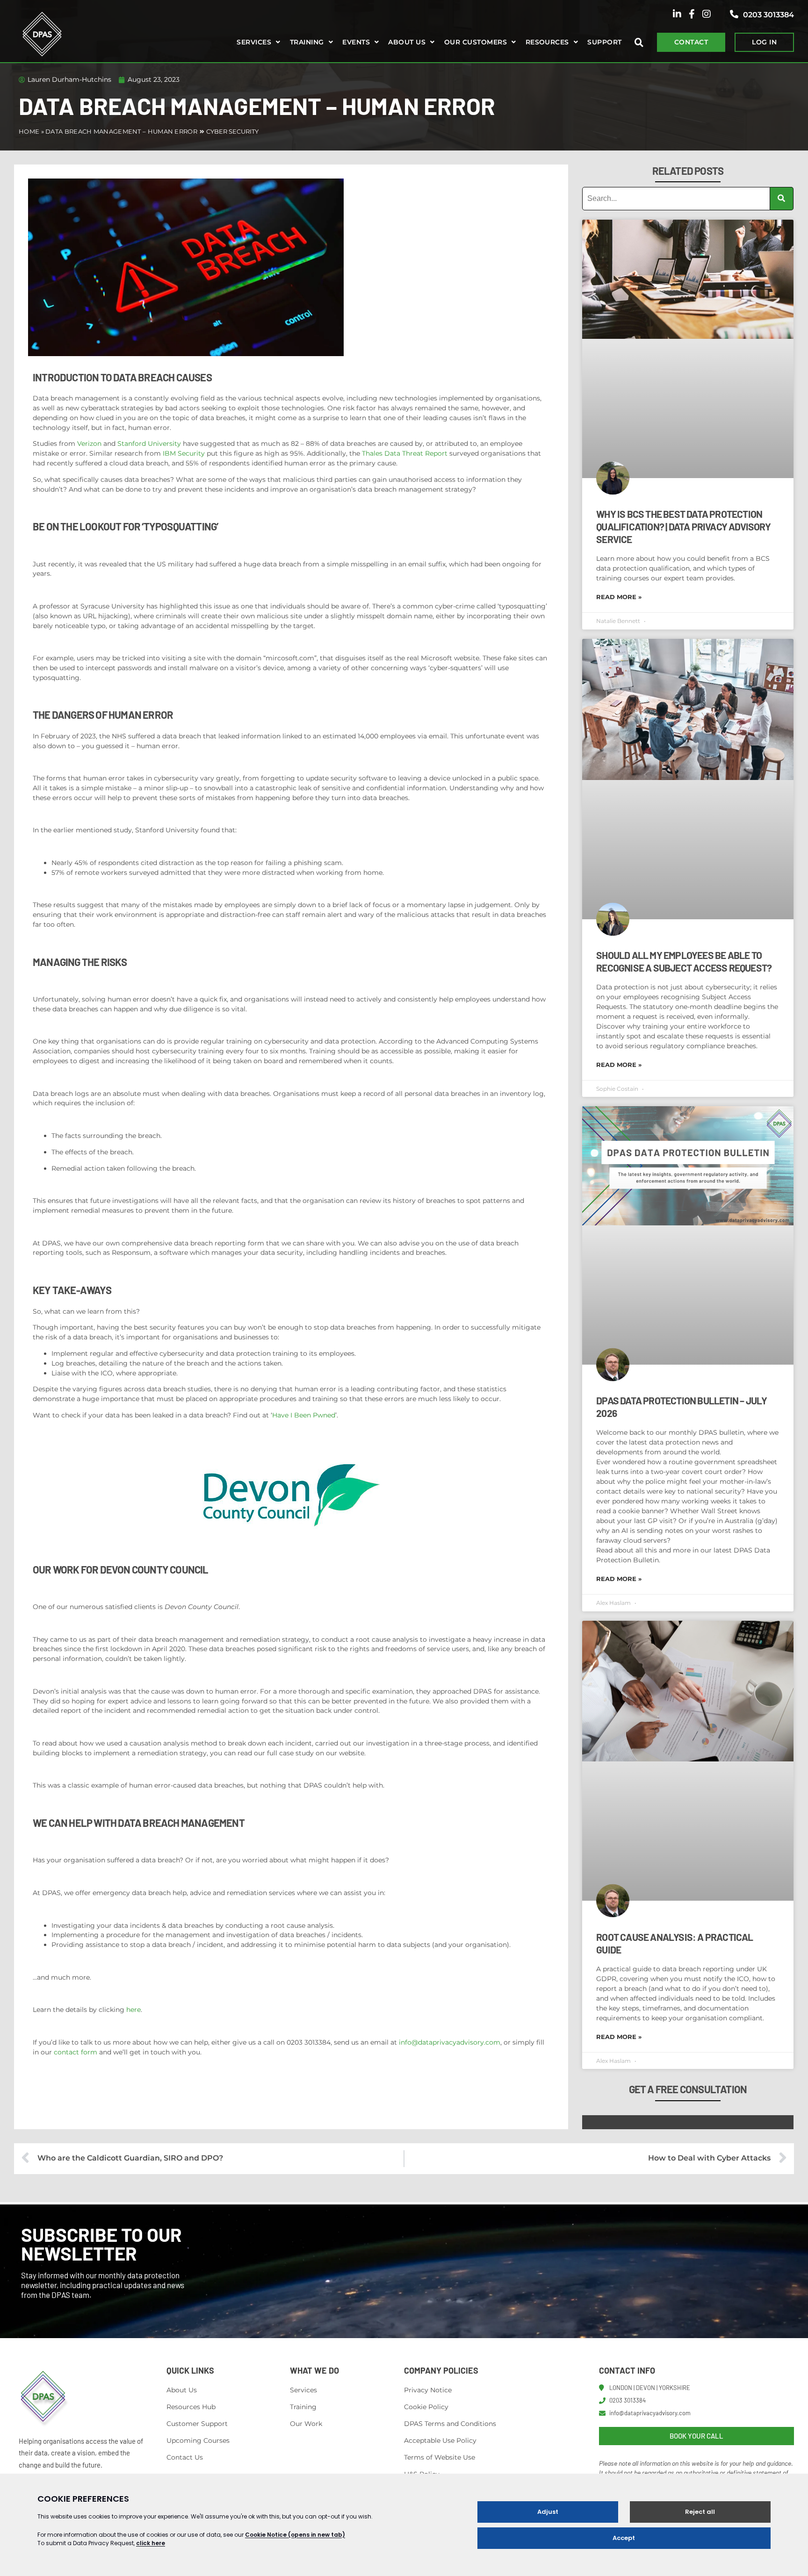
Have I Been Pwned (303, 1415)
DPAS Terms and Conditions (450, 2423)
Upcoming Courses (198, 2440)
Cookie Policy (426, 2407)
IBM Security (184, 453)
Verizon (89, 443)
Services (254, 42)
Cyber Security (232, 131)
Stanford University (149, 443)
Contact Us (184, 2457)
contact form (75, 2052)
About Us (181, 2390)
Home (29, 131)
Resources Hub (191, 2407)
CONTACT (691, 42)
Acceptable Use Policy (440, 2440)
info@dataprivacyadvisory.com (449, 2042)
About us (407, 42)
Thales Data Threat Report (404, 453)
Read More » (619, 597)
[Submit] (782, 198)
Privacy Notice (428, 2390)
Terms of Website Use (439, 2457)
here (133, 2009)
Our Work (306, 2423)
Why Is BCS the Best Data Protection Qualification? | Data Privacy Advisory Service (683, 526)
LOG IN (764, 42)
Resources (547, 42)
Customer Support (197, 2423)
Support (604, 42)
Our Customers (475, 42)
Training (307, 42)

- - - - - - -

> _Task_
Only the lines from the one with "IBM Security (184, 453)" through the end of the data should be printed, each exactly as it appears.

> _Task solution_
IBM Security (184, 453)
Verizon (89, 443)
Services (254, 42)
Cyber Security (232, 131)
Stanford University (149, 443)
Contact Us (184, 2457)
contact form (75, 2052)
About Us (181, 2390)
Home (29, 131)
Resources Hub (191, 2407)
CONTACT (691, 42)
Acceptable Use Policy (440, 2440)
info@dataprivacyadvisory.com (449, 2042)
About us (407, 42)
Thales Data Threat Report (404, 453)
Read More » (619, 597)
[Submit] (782, 198)
Privacy Notice (428, 2390)
Terms of Website Use (439, 2457)
here (133, 2009)
Our Work (306, 2423)
Why Is BCS the Best Data Protection Qualification? | Data Privacy Advisory Service (683, 526)
LOG IN (764, 42)
Resources (547, 42)
Customer Support (197, 2423)
Support (604, 42)
Our Customers (475, 42)
Training (307, 42)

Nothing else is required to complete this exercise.